「農民」記事データベース20051031-706-05

新基本計画で麦・大豆の交付金削減

どうなる! 学校給食 食料自給率

対象を大規模農家だけに


カットを機にやめる農家も

 新「食料・農業・農村基本計画」では、二〇〇七年産から、麦・大豆の交付金について、これまですべての農家を対象にしていたものを、一定の要件を満たす農家に限定します。これによって学校給食や食料自給率はどうなるのか。小麦の主産地、埼玉、群馬両県をみてみました。

 日本の麦や大豆には、外国との生産条件の違いを穴埋めするために、一定の交付金がでています。麦は麦作経営安定資金、大豆は大豆交付金です。ところが、新基本計画で、交付金の対象が、都府県については面積四ヘクタール以上、北海道は十ヘクタール以上の認定農業者または二十ヘクタール以上の集落営農組織に限定されようとしています。

 麦をみると、六十キロ当たり、市場販売価格で二千三百円、交付金が六千九百円となっており、ようやく九千二百円になります。これでも一〜三ヘクタール規模の生産費(約一万円)を償うものではありませんが、交付金が受け取れないとなると、農家は大変です。埼玉県熊谷市で麦を七十アール作っている中島仲子さんは「交付金があったからこそ、肥料代などにあてることができ麦を作ることができました。もらえなくなれば、作るのをやめてしまう農家が増えるでしょう」と不安を訴えます。

 埼玉県農林部農業政策課の前田敏之副課長は「体制作りをしっかりやっていきたい」と強調します。まず認定農業者を作り、該当しない規模の小さな農家や兼業農家を集落営農で救う考えです。

 しかし、県内の麦作農家数は六千四十一戸。そのうち三ヘクタール以上の作付面積をもつ戸・集団数は二百二十四で三・七%。三ヘクタール以上の農家でさえ四%にも満たない状況です。認定農業者や集落営農で網羅できない農家はどうなるのか。交付金の対象からもれたのを機に麦作りをやめ、麦作農家が減ったら「(小麦の)自給率にも響く」(前田副課長)ことになりかねません。

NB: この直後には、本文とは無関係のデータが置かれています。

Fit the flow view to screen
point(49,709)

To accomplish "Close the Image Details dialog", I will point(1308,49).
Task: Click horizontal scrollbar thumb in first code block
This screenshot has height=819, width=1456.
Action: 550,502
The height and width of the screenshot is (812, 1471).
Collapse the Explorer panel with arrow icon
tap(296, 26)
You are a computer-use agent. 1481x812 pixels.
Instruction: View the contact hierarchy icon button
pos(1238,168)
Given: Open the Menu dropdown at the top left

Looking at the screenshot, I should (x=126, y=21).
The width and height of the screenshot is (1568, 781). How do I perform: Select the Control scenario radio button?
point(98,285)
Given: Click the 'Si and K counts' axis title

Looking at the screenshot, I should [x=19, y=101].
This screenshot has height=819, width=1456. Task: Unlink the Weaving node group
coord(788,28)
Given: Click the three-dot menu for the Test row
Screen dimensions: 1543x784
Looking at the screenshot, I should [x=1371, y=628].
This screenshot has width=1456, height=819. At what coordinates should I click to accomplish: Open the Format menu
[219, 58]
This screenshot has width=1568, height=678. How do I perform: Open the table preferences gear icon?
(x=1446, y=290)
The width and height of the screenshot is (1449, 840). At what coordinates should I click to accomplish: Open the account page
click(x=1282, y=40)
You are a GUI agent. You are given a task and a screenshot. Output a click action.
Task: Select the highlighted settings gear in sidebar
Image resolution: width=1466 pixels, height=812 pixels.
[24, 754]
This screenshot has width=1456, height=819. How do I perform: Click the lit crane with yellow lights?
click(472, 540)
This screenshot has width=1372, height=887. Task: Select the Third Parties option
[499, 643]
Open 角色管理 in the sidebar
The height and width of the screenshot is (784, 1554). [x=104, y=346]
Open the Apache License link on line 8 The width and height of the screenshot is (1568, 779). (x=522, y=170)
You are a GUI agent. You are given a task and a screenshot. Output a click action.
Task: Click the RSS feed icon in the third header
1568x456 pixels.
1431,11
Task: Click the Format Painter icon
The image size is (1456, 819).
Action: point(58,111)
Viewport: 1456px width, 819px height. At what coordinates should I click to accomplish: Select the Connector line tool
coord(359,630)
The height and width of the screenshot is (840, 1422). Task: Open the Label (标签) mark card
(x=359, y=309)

 埼玉県は、県内農産物の地産地消を積極的に進め、二万トンの小麦生産量のうち二千トンを学校給食に使っています。埼玉農民連や食健連など県民の運動で実現した県産小麦一〇〇%使用のパン「さきたまロール」「さきたまクーペ」など、新商品も年々増えています。

 埼玉県学校給食会の高鷲幸助常務理事は「子どもたちも大喜びです。学校給食を通じて農業や地域に関心を持ってくれます」と効果を語ります。小麦以外にも県産大豆で作った彩花しょうゆ、彩花みそなど、種類も豊富。「もっと大豆を作ってほしいぐらい」と話す高鷲常務理事は、交付金カットで生産者がさらに減ることを心配します。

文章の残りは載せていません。